Le projet de loi visant à donner à la douane les moyens de faire face aux nouvelles menaces est né de trois constats. Le premier s'est imposé à nous : avant le 13 septembre 2023, il est impératif de rénover l'emblématique droit de visite des douaniers : expression la plus évidente de leurs prérogatives, ce dispositif a cependant été déclaré inconstitutionnel, dans sa rédaction actuelle, par le Conseil constitutionnel. Les articles relatifs à la rénovation du fameux article 60 du code des douanes ont été délégués au fond à la commission des lois – ma chère collègue Élodie Jacquier-Laforge y reviendra.
Le second constat, c'est que le code des douanes, vieillissant, ne semble plus adapté à certaines réalités. En effet, les trafics tendent à croître et les trafiquants s'appuient désormais sur des technologies évoluées et sur des pratiques délictuelles en pleine transformation que notre code des douanes ne permet pas d'appréhender.
Pour y remédier, le projet de loi prévoit plusieurs évolutions parmi lesquelles la possibilité, ouverte par l'article 10, de procéder au gel des accès à des serveurs distants susceptibles de contenir des données en lien avec une infraction douanière.
Je mentionnerai également la création d'une retenue temporaire d'argent liquide sans franchissement de frontière et la modernisation du délit de blanchiment douanier dont l'un des objectifs communs est de lutter contre la collecte de l'argent issu des trafics, qui alimente ensuite des circuits de financement parallèles.
Enfin, le caractère vieillissant du code des douanes et obsolète de certaines de ses dispositions, mais également l'éparpillement dans différents codes des prérogatives et des procédures douanières, limitent la lisibilité du droit et ouvrent la porte à des incohérences juridiques. Pour ces différentes raisons, l'article 15 du projet de loi prévoit d'engager un travail de rénovation de la structure du code et de recodification de dispositions qui trouveront leur place dans le code des douanes.

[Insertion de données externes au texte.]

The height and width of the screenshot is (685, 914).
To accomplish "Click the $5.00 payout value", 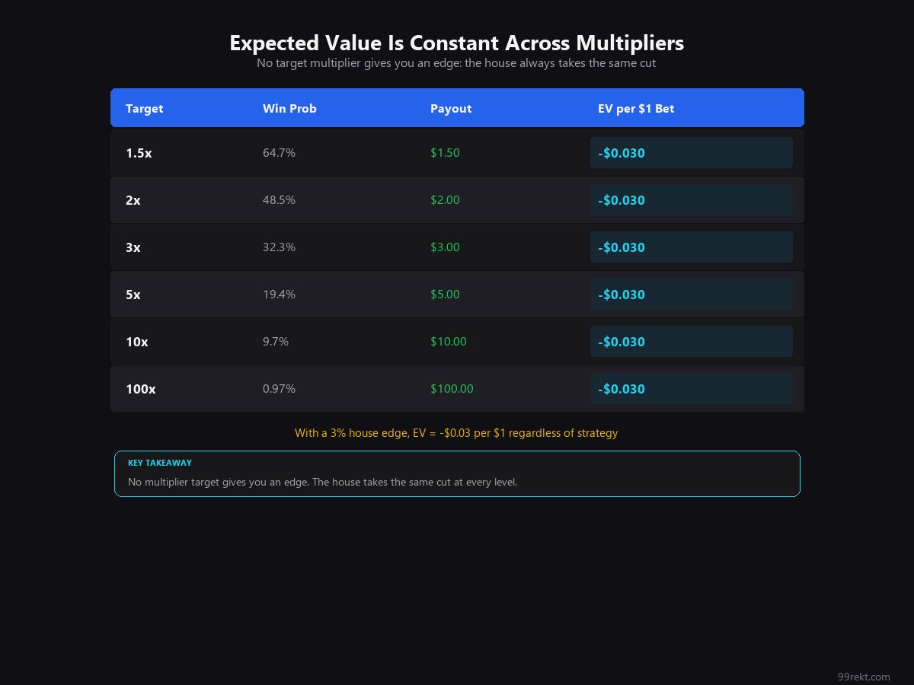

Je ne peux que constater qu'un certain nombre de groupes ont déposé des amendements de suppression de cet article. J'espère pouvoir les convaincre, avant la fin de l'examen du texte, de la nécessité de cet article, mais également du sérieux qui caractérisera le travail de codification et de sa fidélité aux dispositions existantes et à nos travaux.
Le troisième constat porte sur l'accroissement de l'ampleur et de la rentabilité des trafics de tabac : les modes opératoires et les bénéfices tendent à se rapprocher des trafics de stupéfiants alors que, jusqu'à présent, les risques encourus par les trafiquants sont moindres. L'article 14 du projet de loi introduit donc une évolution substantielle des peines applicables aux trafiquants de tabac afin qu'elles soient plus proches de celles qui s'appliquent aux trafiquants de stupéfiants.
Enfin, en tant que rapporteure spéciale de la mission budgétaire Sécurités, je ne peux que constater le bénéfice que représente le concours d'une réserve opérationnelle pour la police nationale et pour la gendarmerie nationale. Je me réjouis donc de la création, par l'article 7, de la réserve opérationnelle de l'administration des douanes.
Sur proposition de Marie-Christine Dalloz, nous avons adopté en commission des finances – après l'avoir sous-amendé pour étendre le délai à deux ans – un amendement qui prévoit la remise d'un rapport d'évaluation de cette réserve. Nous aurons également l'occasion d'examiner un amendement de Michaël Bouloux qui viendra compléter celui que je viens d'évoquer.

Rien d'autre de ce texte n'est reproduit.